Ok, Air è anche una storia che parla d marketing e capitalismo, ma non poteva arrivare in un momento migliore. Non soltanto per quanto riguarda il cinema: in tempi in cui ogni cosa viene fatta seguendo "l'algoritmo" e i dati, in cui basta dare alcune informazioni e un'AI crea testi e immagini automaticamente, un film che racconta invece come il genio umano sia imprevedibile e incalcolabile è balsamo per l'anima.

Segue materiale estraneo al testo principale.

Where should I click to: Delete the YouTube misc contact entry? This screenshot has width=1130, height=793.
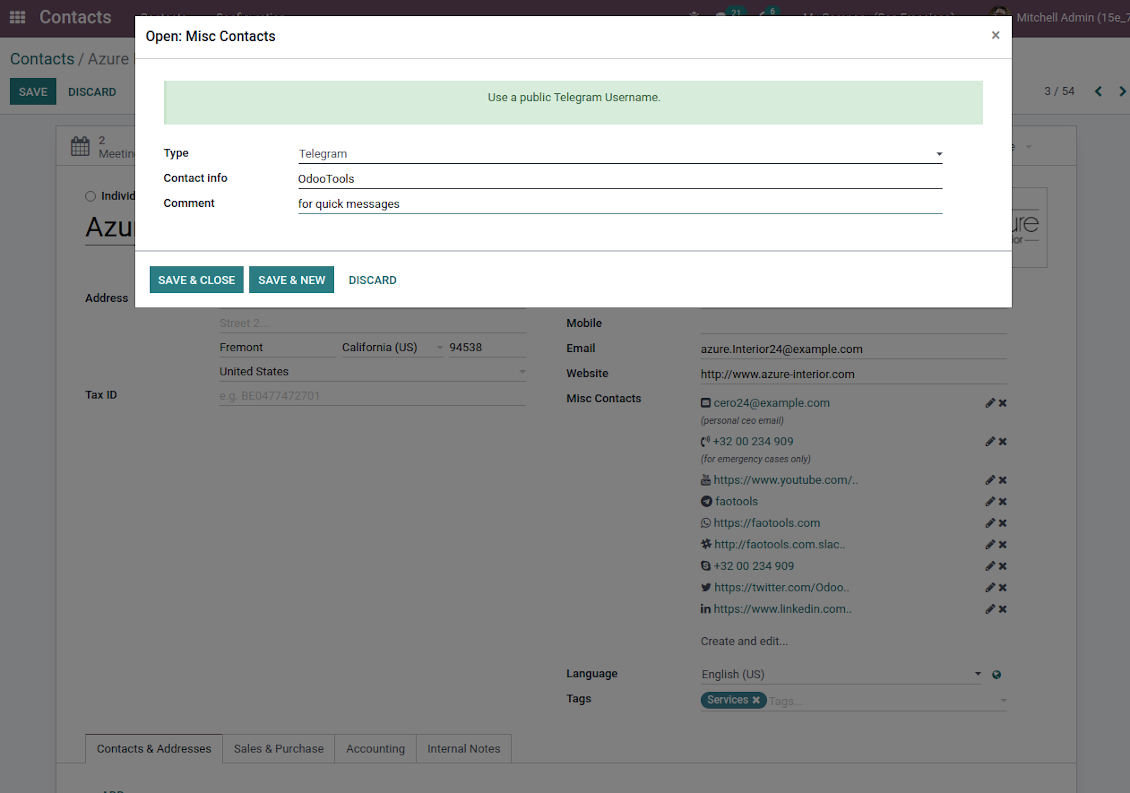coord(1002,480)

L'algoritmo avrebbe detto che provare ad avere Jordan come testimonial, creare una scarpa apposta per lui e infine dargli una percentuale sulle vendite (una cosa mai fatta fino ad allora, che oggi permette all'ex stella del basket di guadagnare 250 milioni di dollari l'anno senza fare nulla) era un'idea folle, un disastro annunciato. Soltanto una mente umana, pronta a prendersi dei rischi, a sognare qualcosa che non esiste ancora, dotata di immaginazione e follia avrebbe potuto fare un salto del genere. Certo, non tutti i grandi azzardi finiscono come la partnership tra Nike e Jordan, ma se smettiamo di pensare che la vita possa sorprenderci allora siamo morti. O non siamo più umani.

Conclusioni

Come scritto nella recensione di Air - La storia del grande salto, con il quinto film da regista Ben Affleck torna tra le file degli autori americani più interessanti. Questa volta racconta come si è arrivati alla partnership tra Nike e Michael Jordan, tra le più fruttuose di sempre, sia a livello economico che iconico. L'ottima sceneggiatura di Alex Convery è resa magnifica da un cast eccellente. Matt Damon e Viola Davis sono da Oscar.

Movieplayer.it
4.0/5
Voto medio
3.7/5

Perché ci piace

  • La sceneggiatura di Alex Convery.
  • I dialoghi ripresi come fossero una partita.
  • La bravura di Viola Davis e Matt Damon.
  • La bravura del resto del cast.
  • Il racconto degli anni '80.
  • La fiducia del film nel potenziale umano.

Cosa non va

  • Non troviamo difetti in questo film, diamo però un avvertimento: vederlo non in lingua originale è, mai come stavolta vista la bellezza dei dialoghi, un vero peccato.